Economie. L’ACPR demande aux banques de mieux encadrer les comptes des mineurs


L’Autorité de contrôle prudentiel et de résolution (ACPR) a intimé mardi aux banques de mieux protéger les mineurs qui possèdent un compte, affirmant que les offres bancaires qui leur sont destinées ne les préservent pas suffisamment des découverts ou des arnaques.

« Face à l’essor des offres bancaires à destination des mineurs », les professionnels « doivent mieux contribuer à la préservation de (leur) patrimoine », a affirmé dans un communiqué le régulateur, adossé à la Banque de France, à l’issue d’une enquête réalisée auprès de douze établissements sur leurs offres destinées aux 12-17 ans.
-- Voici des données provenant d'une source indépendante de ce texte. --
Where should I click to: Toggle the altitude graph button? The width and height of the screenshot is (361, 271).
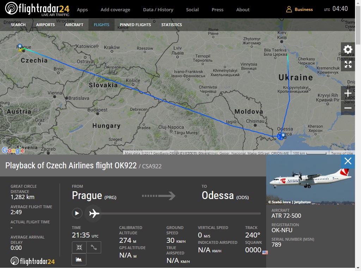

Le gendarme des banques leur demande notamment de « s’assurer que les moyens de paiement mis à disposition sont bien adaptés » aux mineurs, notant que les cartes « à débit différé et chéquiers ne devraient pas être délivrés à cette clientèle, car ces moyens de paiement sont susceptibles de générer un découvert non autorisé ».

« Renforcer les dispositifs de contrôle »

Selon l’étude de l’ACPR, près de la moitié des 1,1 million de comptes bancaires détenus par des mineurs sont désormais équipés d’une carte, une augmentation très récente (+58% entre 2020 et 2021). S’il s’agit de cartes à contrôle systématique de solde dans 9 cas sur 10, l’ACPR déplore la présence d’autres moyens de paiement conduisant à des découverts non autorisés sur des comptes de mineurs dans « certains établissements interrogés ».

Le régulateur a aussi demandé aux banques de renforcer leurs dispositifs de contrôle de certains actes – ajout d’un bénéficiaire pour virement, augmentation des plafonds de retrait/paiement ou remise à l’encaissement d’un chèque- pour lesquels il estime que « l’accord d’au moins un représentant légal » serait « opportun ».

« Ces actes peuvent paraître anodins mais présentent des risques pour le mineur, comme celui d’être victime d’une +fraude à la mule+ qui consiste à encaisser un chèque pour quelqu’un avant de lui reverser les fonds », explique l’ACPR. « Dans la majorité des cas, il s’agit d’un chèque volé, falsifié ou sans provision qui fera l’objet d’un rejet, conduisant la victime à se retrouver à découvert, voire en situation d’+interdit bancaire+ », souligne-t-il.

En outre, l’ACPR réclame de meilleurs « dispositifs internes de détection des opérations anormales et des situations nécessitant une surveillance renforcée sur le compte du mineur », citant notamment le fait de réclamer l’autorisation conjointe des parents séparés « pour toute opération débitrice à l’initiative d’un seul représentant légal ».